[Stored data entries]
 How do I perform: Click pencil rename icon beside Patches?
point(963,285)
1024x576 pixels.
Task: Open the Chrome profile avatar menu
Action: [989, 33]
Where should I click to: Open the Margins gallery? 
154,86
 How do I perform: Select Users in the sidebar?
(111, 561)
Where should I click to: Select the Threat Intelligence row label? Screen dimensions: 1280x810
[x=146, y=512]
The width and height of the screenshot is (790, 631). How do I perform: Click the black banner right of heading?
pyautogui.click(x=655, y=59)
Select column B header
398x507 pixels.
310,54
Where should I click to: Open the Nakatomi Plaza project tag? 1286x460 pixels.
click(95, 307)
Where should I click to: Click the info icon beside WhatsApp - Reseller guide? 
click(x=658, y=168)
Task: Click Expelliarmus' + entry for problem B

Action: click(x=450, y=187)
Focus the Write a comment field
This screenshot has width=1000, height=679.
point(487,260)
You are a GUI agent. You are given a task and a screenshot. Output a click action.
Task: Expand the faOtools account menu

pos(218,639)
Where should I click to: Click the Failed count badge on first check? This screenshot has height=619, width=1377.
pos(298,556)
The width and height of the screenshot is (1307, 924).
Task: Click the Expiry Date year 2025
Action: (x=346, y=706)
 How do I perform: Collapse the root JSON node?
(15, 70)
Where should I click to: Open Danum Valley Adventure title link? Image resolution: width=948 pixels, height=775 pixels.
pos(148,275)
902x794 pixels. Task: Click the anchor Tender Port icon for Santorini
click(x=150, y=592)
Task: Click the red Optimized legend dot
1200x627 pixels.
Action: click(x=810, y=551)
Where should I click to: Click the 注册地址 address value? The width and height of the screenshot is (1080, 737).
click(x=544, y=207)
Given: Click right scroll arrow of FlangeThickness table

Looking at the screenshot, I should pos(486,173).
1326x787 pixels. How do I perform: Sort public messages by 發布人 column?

_SHORT EXERCISE_.
Give every line of the records above as a numbered list, leaving out the blank lines.

_CORRECT ANSWER_.
1.  How do I perform: Click pencil rename icon beside Patches?
2. point(963,285)
3. 1024x576 pixels.
4. Task: Open the Chrome profile avatar menu
5. Action: [989, 33]
6. Where should I click to: Open the Margins gallery? 
7. 154,86
8.  How do I perform: Select Users in the sidebar?
9. (111, 561)
10. Where should I click to: Select the Threat Intelligence row label? Screen dimensions: 1280x810
11. [x=146, y=512]
12. The width and height of the screenshot is (790, 631). How do I perform: Click the black banner right of heading?
13. pyautogui.click(x=655, y=59)
14. Select column B header
15. 398x507 pixels.
16. 310,54
17. Where should I click to: Open the Nakatomi Plaza project tag? 1286x460 pixels.
18. click(95, 307)
19. Where should I click to: Click the info icon beside WhatsApp - Reseller guide? 
20. click(x=658, y=168)
21. Task: Click Expelliarmus' + entry for problem B
22. Action: click(x=450, y=187)
23. Focus the Write a comment field
24. This screenshot has width=1000, height=679.
25. point(487,260)
26. You are a GUI agent. You are given a task and a screenshot. Output a click action.
27. Task: Expand the faOtools account menu
28. pos(218,639)
29. Where should I click to: Click the Failed count badge on first check? This screenshot has height=619, width=1377.
30. pos(298,556)
31. The width and height of the screenshot is (1307, 924).
32. Task: Click the Expiry Date year 2025
33. Action: (x=346, y=706)
34.  How do I perform: Collapse the root JSON node?
35. (15, 70)
36. Where should I click to: Open Danum Valley Adventure title link? Image resolution: width=948 pixels, height=775 pixels.
37. pos(148,275)
38. 902x794 pixels. Task: Click the anchor Tender Port icon for Santorini
39. click(x=150, y=592)
40. Task: Click the red Optimized legend dot
41. 1200x627 pixels.
42. Action: click(x=810, y=551)
43. Where should I click to: Click the 注册地址 address value? The width and height of the screenshot is (1080, 737).
44. click(x=544, y=207)
45. Given: Click right scroll arrow of FlangeThickness table
46. Looking at the screenshot, I should pos(486,173).
47. 1326x787 pixels. How do I perform: Sort public messages by 發布人 column?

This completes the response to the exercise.